Les Émirats arabes unis (EAU), qui comptent encore plus d'étrangers (90% de sa population), adoptent une tout autre politique. Ils mettent tout en œuvre pour devenir un poids lourd du marché de l'emploi international. Conscients que les immigrés font vivre le pays, ils leur ouvrent toutes les portes, y compris celles des ministères. Un service en ligne assure leur recrutement.
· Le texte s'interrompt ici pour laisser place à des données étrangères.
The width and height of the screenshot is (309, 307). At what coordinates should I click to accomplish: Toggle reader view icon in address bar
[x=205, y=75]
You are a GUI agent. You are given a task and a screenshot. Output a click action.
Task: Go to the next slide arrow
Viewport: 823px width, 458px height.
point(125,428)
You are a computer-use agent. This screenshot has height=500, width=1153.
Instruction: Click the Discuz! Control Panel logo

Les très hauts postes restent néanmoins occupés par des fidèles de Mohammed Ben Zayed, président des EAU.

Un conflit « locaux contre expatriés » ?

« L'expatriation métropolitaine » menace-t-elle l'emploi des jeunes ? C'est ce que pense Eliane Tevahitua, représentante Tavini à l'Assemblée de Polynésie (groupe indépendantiste). Entre la France métropolitaine et ses collectivités d'Outre-mer, le torchon brûle. Eliane Tevahitua s'inquiète de l'arrivée régulière (et en hausse depuis la Covid) « d'expatriés de France métropolitaine », qui viendraient occuper des postes (et des hauts postes) au détriment des locaux. La ministre du travail Virginie Bruant s'insurge et rappelle que la Polynésie est en France. Quelqu'un qui voyage dans son pays n'est pas un immigré. La ministre évite de soulever la question qui fâche : celle de la différence de traitement ressentie par les locaux. En juillet 2019, Édouard Fritch, président de la Polynésie, a voté une loi sur « la promotion et la protection de l'emploi local ». Elle n'est toujours pas adoptée. Inadmissible, selon Eliane Tevahitua qui, dans une lettre ouverte, presse le président d'agir.
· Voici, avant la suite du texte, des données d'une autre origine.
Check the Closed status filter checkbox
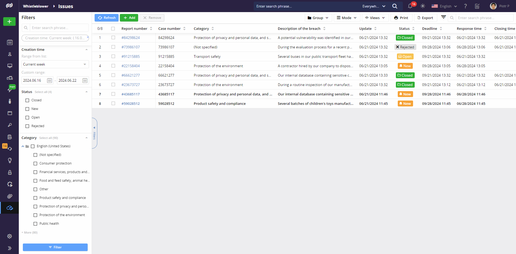The width and height of the screenshot is (516, 254). pos(27,100)
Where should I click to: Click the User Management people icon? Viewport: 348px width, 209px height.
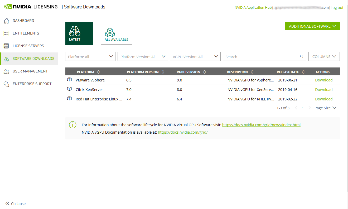pyautogui.click(x=6, y=71)
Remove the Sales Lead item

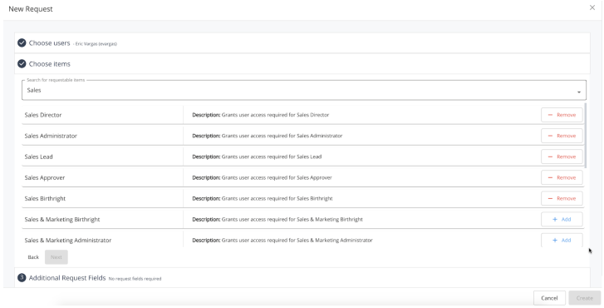(x=562, y=156)
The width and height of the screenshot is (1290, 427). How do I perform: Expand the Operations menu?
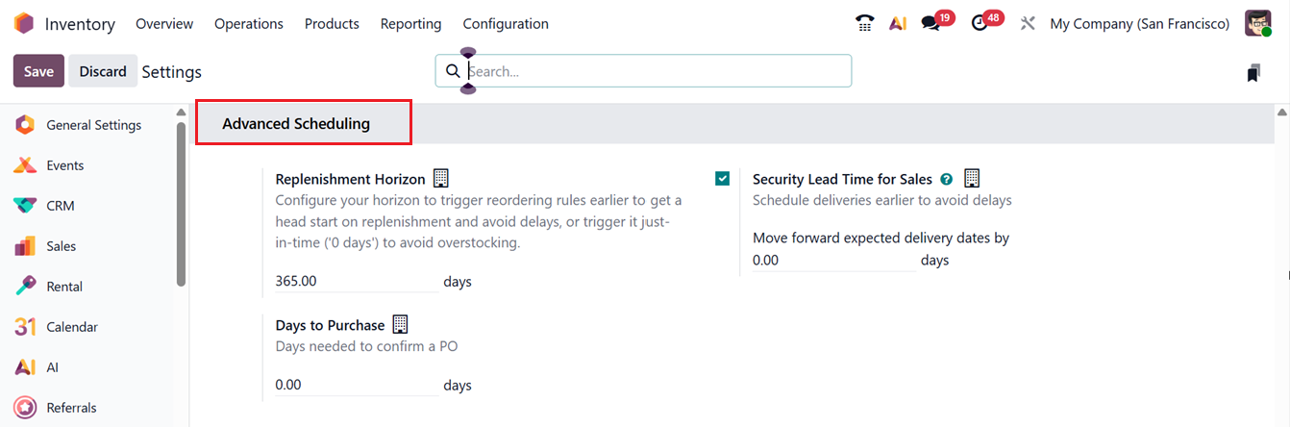pos(249,24)
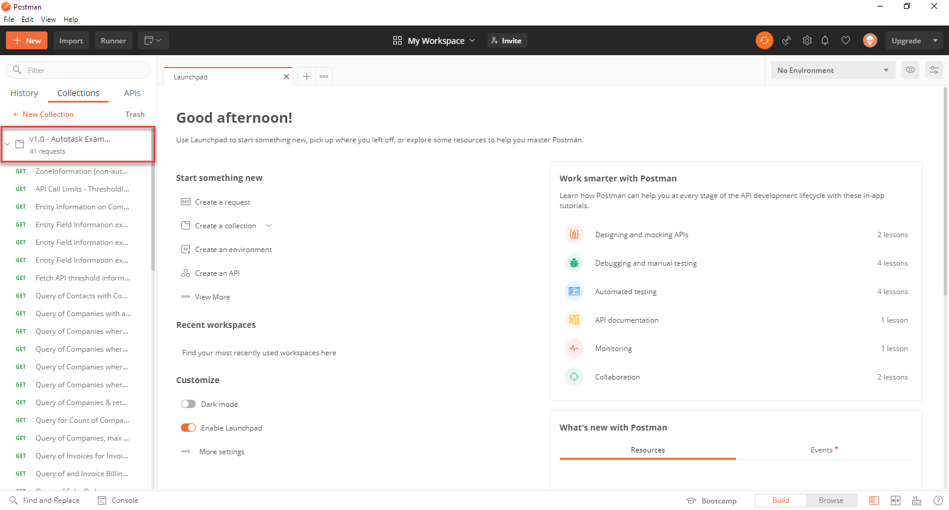This screenshot has height=510, width=949.
Task: Click the heart icon in header
Action: [x=846, y=40]
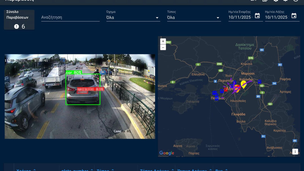Select the red bus marker west of Athens
Viewport: 304px width, 171px height.
tap(226, 90)
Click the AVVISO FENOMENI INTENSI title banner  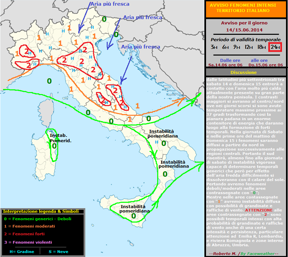pos(246,8)
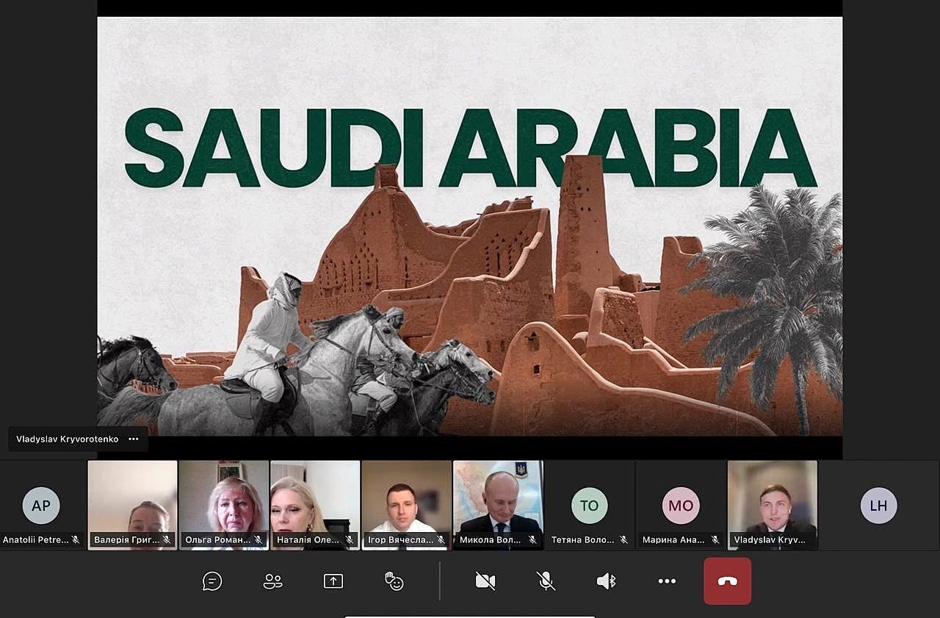The width and height of the screenshot is (940, 618).
Task: Open the three-dot more actions menu
Action: [x=667, y=581]
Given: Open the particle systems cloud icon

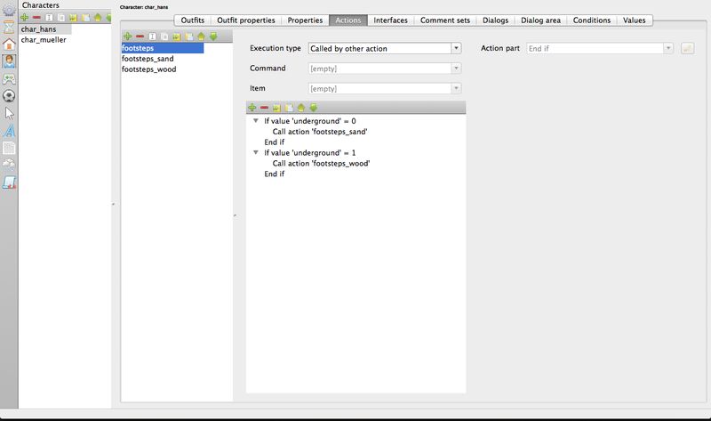Looking at the screenshot, I should point(9,165).
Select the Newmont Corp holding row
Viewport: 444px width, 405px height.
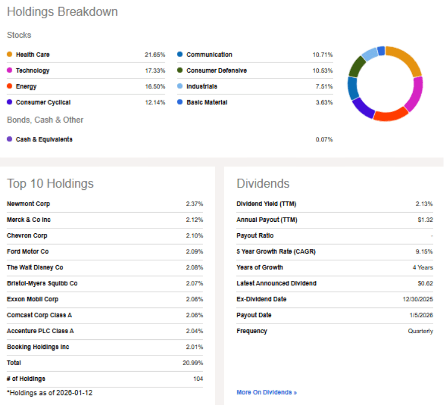[x=105, y=204]
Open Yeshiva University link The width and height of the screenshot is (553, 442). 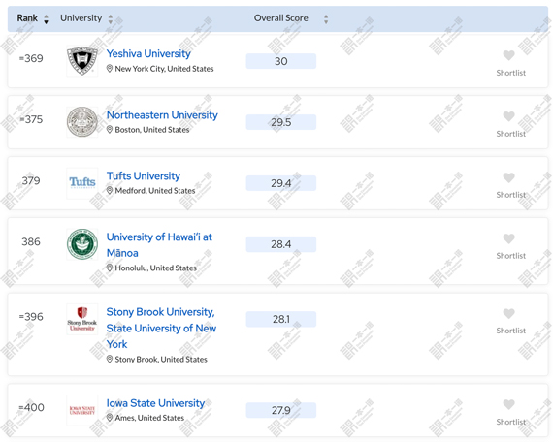pos(148,53)
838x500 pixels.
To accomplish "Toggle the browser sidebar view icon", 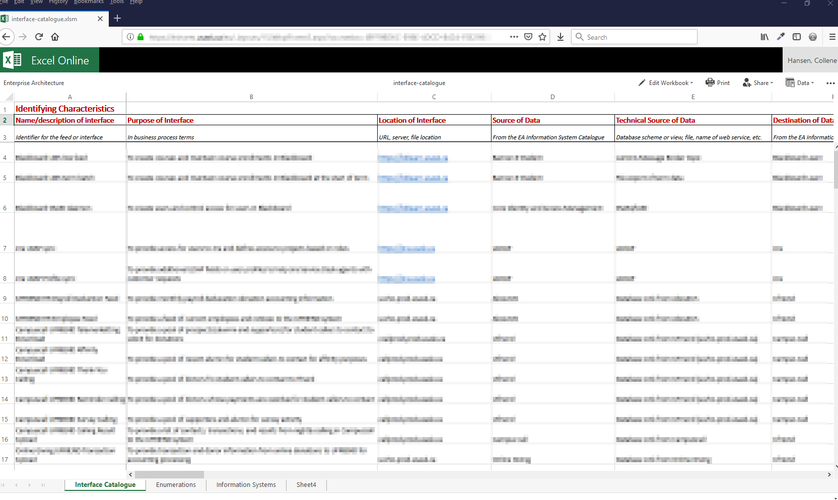I will pyautogui.click(x=796, y=37).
Dans les années 2010, la Polynésie était citée comme « destination phare pour le tourisme, mais cauchemar pour les jeunes chômeurs ». La Covid a remis le problème à l'ordre du jour. En 2021, la Polynésienne des Eaux développe son programme d'aide pour les jeunes. Chaque année, elle en recrute une centaine en contrats aidés ou en stage, pour repérer les futurs talents locaux. Les défenseurs de l'emploi des jeunes plaident pour une multiplication de ces entreprises. Ils affirment ne pas remettre en cause les bienfaits de l'immigration, mais plutôt rééquilibrer les forces, en donnant du travail aux locaux déjà sur place avant d'aller chercher des étrangers. C'est la politique des grandes puissances en matière d'immigration. Au Canada, aux États-Unis ou en France, l'entreprise doit d'abord justifier ne pas trouver d'employé local pour le poste qu'elle propose, avant de recourir à la main-d'œuvre étrangère.